§ **Supplied information**:

** Start **

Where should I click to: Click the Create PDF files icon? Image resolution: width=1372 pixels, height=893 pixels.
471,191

** End **
** Start **

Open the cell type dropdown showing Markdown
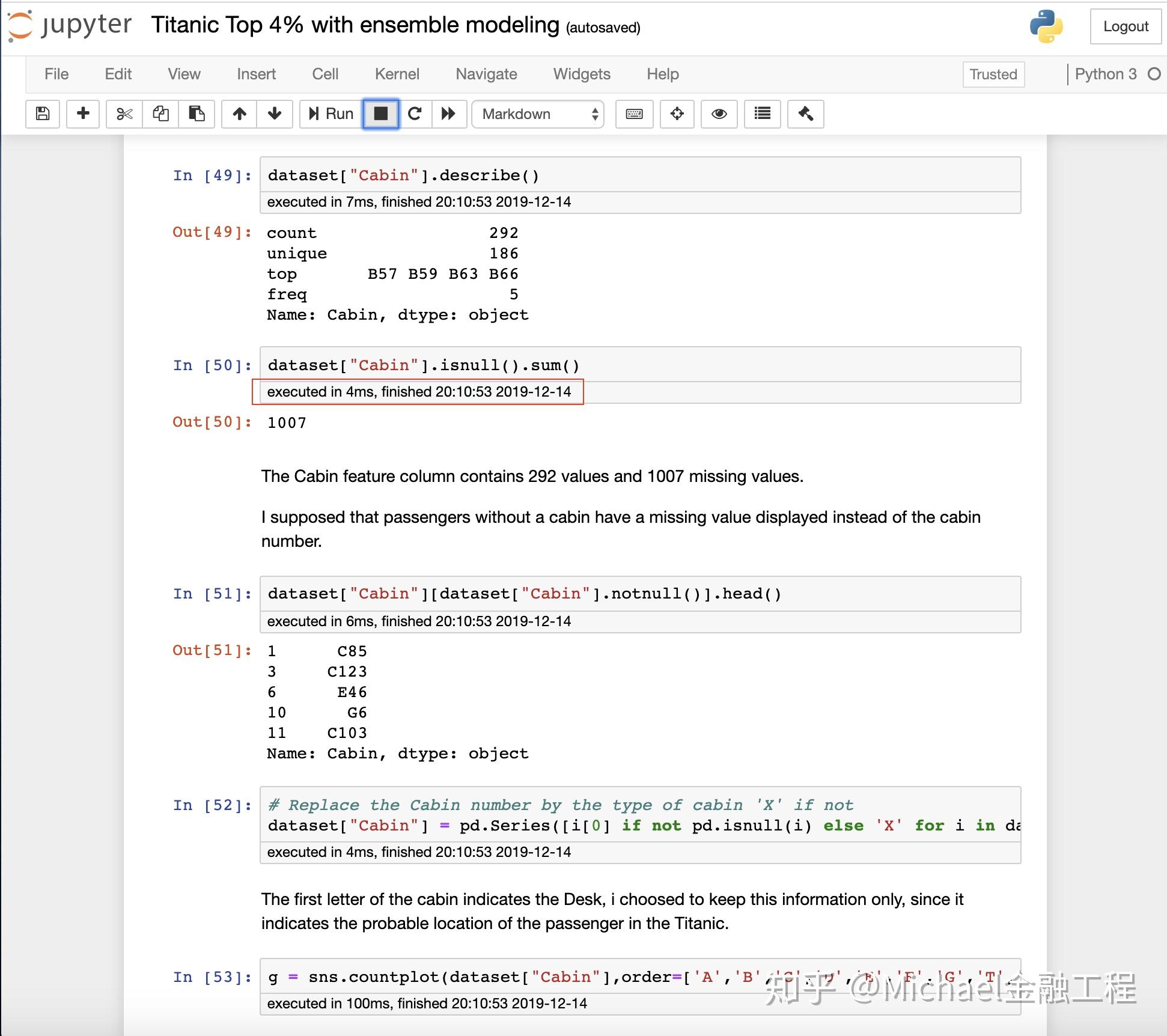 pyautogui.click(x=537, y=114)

** End **
** Start **

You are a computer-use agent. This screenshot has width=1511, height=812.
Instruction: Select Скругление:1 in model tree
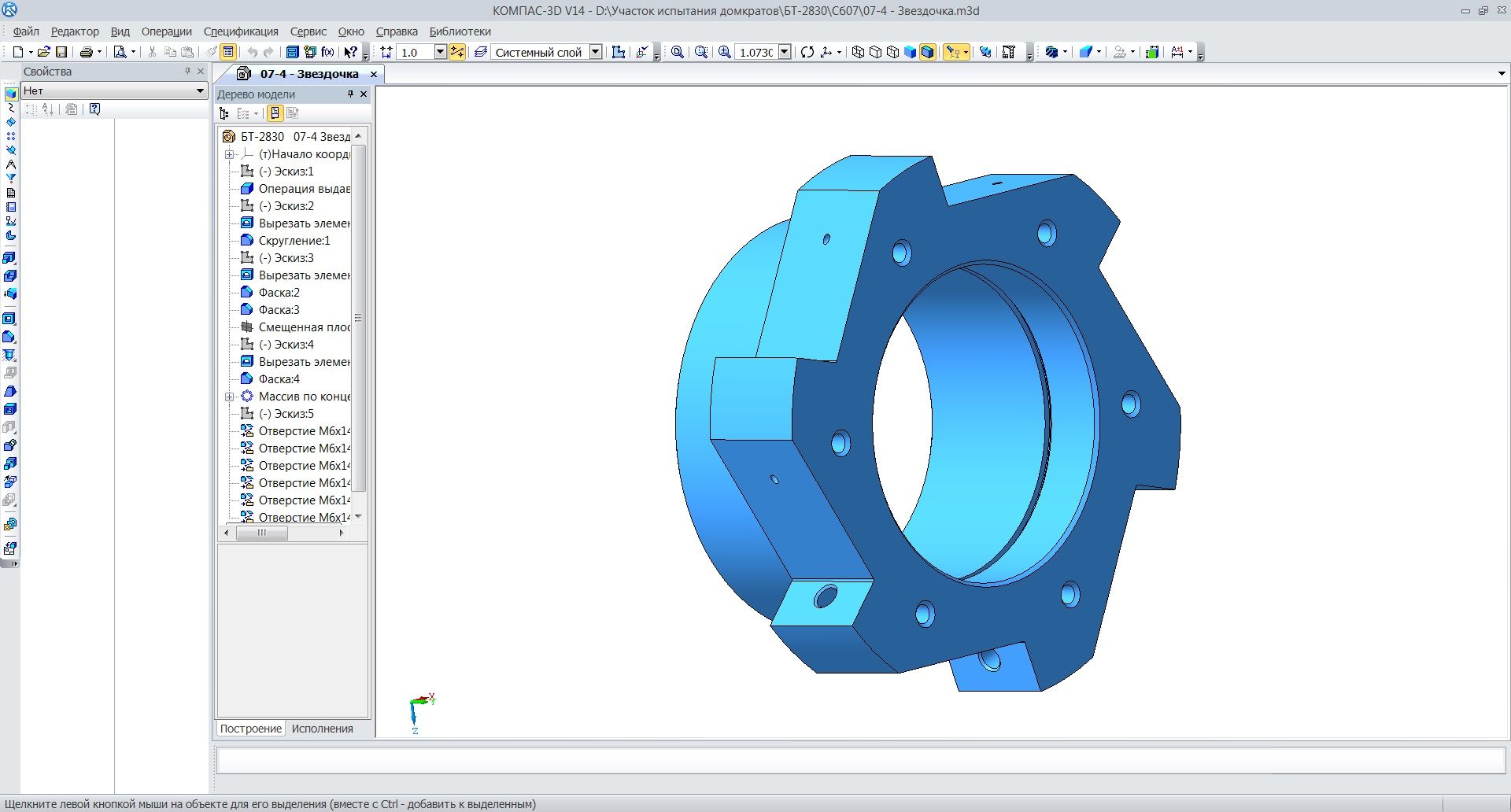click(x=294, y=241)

** End **

Which lines of the listing contain the string "height"? List every one of them in full.

§ **Final answer**:
Where should I click to: Click the Create PDF files icon? Image resolution: width=1372 pixels, height=893 pixels.
You are a computer-use agent. This screenshot has width=1511, height=812.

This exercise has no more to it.